Thought-provoking and moving
I picked this book up in a second-hand shop a few months ago, thinking it would be something in the cyberpunk mould of William Gibson, but not realizing it had been aimed at a teenaged readership. It doesn't take long to read, but it's stayed with me for a long time. I was reminded of "The Catcher In The Rye", "The Machine Stops", "Shampoo Planet", "A Clockwork Orange" and "Snow Crash".
By using what seems to be only minimal extrapolation from where we are, Anderson posits a future where all media, commerce and advertising is processed by a networked computer that's been embedded into your brain. The result is a non-stop flow of information (the feed) which is tailor-made to what its providers think you're interested in. In the case of the teenaged protagonists this is - as ever - music, film, fashion, celebrity news and soap operas, along with the functionality for mutual chat sessions. Because of the deep connection between the hardware and the wetware, the feed is also adjusted according to your mood: for example, at one point when a boy is tongue-tied in the presence of a girl he likes, it advertises a site which offers great chat-up lines. More interestingly, the way in which information is fed directly into the brain seems to have led to the loss of literacy, which is one of the reasons for the much-commented-on slang used by the characters (and the narrator). In the presence of limitless amounts of information, knowledge has become atrophied: anything (for example, the meaning of a word) can be looked up instantly, but people prefer to use this resource for shopping.

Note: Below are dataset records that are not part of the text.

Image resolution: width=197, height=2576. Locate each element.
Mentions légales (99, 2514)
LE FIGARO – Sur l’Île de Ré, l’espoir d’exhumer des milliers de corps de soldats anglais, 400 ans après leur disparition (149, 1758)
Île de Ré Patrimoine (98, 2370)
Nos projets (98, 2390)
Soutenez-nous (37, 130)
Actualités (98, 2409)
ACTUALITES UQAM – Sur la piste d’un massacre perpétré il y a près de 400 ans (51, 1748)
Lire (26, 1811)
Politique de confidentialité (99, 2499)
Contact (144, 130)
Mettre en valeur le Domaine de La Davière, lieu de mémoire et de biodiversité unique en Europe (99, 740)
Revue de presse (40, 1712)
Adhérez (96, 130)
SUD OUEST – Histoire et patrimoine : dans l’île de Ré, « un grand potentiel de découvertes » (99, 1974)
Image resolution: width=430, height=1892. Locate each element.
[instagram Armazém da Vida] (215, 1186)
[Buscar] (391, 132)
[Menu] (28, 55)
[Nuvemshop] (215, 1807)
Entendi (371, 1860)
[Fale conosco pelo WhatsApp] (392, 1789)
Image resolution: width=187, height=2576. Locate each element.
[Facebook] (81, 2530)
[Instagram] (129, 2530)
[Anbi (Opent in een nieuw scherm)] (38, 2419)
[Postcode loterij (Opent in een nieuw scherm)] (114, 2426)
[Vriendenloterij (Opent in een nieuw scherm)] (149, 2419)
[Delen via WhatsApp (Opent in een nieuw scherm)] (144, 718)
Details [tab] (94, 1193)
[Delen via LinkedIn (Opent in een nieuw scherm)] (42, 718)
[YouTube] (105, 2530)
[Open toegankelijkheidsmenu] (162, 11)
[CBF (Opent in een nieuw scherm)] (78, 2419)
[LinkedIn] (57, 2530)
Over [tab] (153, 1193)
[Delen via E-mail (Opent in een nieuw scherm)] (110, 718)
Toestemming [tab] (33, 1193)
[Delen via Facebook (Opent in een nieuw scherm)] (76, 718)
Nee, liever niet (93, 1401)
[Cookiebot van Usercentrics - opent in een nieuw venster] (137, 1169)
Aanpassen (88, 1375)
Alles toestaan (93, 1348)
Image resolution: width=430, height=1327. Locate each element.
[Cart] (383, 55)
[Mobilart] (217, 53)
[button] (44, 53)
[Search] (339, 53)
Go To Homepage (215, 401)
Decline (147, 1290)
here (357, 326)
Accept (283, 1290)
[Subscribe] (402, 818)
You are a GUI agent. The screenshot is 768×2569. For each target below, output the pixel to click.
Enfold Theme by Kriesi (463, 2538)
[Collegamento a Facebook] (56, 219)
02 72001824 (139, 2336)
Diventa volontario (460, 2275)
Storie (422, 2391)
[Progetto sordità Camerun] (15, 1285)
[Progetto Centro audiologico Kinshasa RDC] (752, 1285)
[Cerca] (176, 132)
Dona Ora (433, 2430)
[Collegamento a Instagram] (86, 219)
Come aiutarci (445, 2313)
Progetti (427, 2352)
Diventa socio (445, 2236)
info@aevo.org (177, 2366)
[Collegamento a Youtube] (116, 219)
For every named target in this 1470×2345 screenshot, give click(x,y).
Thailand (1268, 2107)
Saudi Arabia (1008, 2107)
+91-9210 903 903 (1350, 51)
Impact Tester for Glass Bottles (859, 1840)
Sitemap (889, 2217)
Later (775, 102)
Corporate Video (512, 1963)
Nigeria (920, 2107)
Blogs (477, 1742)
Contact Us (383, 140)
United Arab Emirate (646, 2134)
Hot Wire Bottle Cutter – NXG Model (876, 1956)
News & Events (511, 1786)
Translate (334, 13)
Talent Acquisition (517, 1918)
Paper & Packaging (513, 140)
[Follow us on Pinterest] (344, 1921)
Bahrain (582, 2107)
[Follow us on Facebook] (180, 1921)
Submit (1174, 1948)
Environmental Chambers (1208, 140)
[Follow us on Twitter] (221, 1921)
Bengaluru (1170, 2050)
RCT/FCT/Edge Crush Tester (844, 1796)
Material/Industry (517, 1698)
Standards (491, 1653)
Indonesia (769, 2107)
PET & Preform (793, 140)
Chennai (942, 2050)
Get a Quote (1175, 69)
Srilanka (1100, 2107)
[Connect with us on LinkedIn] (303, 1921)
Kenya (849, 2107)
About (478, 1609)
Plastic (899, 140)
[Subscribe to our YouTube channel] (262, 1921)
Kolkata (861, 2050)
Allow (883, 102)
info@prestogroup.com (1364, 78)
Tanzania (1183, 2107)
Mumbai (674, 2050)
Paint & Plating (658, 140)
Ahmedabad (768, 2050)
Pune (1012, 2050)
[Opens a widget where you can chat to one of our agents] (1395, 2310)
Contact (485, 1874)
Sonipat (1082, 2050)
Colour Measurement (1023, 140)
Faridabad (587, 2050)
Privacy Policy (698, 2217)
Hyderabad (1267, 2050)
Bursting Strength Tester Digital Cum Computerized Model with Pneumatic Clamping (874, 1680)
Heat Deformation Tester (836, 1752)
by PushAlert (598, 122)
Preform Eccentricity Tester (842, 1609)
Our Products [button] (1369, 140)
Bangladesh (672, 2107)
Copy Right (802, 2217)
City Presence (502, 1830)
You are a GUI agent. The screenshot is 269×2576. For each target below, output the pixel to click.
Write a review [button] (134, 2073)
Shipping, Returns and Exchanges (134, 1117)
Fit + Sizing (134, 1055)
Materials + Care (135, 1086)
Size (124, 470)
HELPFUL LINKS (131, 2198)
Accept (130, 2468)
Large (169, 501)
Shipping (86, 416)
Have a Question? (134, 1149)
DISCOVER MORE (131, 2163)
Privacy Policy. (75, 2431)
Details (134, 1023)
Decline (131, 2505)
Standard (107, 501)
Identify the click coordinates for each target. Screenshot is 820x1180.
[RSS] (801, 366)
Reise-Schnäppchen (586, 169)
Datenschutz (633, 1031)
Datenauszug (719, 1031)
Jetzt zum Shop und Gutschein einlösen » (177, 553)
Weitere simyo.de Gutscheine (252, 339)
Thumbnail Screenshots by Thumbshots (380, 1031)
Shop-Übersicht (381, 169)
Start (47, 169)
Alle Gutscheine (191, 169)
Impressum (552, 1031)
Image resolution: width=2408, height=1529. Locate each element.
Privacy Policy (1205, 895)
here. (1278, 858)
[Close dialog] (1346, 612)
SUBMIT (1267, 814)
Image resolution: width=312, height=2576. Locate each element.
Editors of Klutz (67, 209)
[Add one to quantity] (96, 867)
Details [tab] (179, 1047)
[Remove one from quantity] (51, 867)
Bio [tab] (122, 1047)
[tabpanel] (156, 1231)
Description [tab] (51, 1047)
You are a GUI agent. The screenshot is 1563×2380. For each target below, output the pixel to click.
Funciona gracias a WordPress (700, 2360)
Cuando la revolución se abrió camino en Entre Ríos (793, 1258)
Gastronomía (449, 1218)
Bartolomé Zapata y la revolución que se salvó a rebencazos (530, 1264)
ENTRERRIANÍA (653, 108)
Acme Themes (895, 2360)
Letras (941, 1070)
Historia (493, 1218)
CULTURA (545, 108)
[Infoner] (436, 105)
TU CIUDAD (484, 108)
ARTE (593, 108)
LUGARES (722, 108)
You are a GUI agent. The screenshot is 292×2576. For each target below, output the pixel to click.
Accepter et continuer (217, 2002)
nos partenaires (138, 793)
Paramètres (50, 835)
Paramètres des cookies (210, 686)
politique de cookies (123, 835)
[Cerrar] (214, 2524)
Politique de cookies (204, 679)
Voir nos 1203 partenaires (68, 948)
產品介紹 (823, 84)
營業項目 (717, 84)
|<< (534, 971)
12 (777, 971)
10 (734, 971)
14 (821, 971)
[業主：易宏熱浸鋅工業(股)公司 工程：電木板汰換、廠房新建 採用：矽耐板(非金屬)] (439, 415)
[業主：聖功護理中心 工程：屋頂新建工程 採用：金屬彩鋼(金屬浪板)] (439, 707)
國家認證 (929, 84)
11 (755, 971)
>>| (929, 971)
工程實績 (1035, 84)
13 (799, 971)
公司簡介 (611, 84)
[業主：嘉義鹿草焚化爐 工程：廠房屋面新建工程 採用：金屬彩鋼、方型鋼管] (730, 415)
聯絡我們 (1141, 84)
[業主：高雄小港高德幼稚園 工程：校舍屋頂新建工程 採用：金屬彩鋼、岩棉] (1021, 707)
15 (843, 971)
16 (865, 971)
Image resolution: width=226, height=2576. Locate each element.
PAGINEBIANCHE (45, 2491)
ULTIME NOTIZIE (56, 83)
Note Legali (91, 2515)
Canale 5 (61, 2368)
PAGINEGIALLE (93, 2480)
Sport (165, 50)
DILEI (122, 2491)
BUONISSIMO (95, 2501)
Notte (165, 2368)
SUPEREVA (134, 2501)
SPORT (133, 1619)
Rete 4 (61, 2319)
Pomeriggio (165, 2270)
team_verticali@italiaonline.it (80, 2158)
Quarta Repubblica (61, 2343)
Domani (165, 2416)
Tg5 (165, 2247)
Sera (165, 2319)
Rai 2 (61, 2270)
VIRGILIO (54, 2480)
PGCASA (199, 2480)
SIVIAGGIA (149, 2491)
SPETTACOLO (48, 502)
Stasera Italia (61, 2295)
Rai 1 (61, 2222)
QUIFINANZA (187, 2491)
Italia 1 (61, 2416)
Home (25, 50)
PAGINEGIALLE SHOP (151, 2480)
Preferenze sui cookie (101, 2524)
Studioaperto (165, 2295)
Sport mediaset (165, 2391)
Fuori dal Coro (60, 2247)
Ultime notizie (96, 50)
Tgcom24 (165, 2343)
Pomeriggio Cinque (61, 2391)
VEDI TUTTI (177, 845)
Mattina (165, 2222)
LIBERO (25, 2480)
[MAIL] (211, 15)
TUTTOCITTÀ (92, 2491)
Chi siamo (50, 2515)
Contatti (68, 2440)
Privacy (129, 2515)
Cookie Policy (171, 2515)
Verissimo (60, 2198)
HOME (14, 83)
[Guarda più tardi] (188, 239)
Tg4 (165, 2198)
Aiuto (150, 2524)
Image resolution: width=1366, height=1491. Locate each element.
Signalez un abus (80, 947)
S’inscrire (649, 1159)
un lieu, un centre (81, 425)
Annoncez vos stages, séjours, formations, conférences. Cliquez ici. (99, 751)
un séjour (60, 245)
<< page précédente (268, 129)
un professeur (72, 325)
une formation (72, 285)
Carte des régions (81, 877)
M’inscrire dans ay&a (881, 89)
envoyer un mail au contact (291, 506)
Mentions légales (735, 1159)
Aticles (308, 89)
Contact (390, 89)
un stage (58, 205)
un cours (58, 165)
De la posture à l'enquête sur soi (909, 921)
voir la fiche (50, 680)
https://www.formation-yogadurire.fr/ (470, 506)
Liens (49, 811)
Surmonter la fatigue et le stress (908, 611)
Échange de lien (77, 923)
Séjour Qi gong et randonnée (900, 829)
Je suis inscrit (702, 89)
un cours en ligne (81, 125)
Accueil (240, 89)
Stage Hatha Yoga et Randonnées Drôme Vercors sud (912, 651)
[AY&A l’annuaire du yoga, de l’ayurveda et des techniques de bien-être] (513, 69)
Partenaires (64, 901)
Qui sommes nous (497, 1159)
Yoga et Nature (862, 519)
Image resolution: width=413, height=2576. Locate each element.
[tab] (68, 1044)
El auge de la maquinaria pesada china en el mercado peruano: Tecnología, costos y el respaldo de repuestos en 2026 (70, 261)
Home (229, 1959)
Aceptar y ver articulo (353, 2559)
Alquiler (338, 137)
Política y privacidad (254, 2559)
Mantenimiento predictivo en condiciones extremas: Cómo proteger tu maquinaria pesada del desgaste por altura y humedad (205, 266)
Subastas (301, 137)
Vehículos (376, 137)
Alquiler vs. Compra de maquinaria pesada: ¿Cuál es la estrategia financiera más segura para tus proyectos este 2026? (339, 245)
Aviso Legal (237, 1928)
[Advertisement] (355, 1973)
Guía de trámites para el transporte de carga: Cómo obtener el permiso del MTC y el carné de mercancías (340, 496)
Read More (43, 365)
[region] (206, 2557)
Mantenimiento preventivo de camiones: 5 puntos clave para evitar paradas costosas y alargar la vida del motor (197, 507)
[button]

I found this notion to be incredibly prescient. Thus, when I arrived on the Amazon site, it told me about books and CDs I might be interested in, based on my earlier purchases and what I've said I already own; it emails me regularly with similar suggestions. The technology in this book doesn't seem that much further along. As you might have already guessed, the story is about someone who tries to resist the feed, in an attempt to think for themselves. You can probably also guess what happens next. But that's no reason not to read this excellent, thought-provoking and deeply moving book.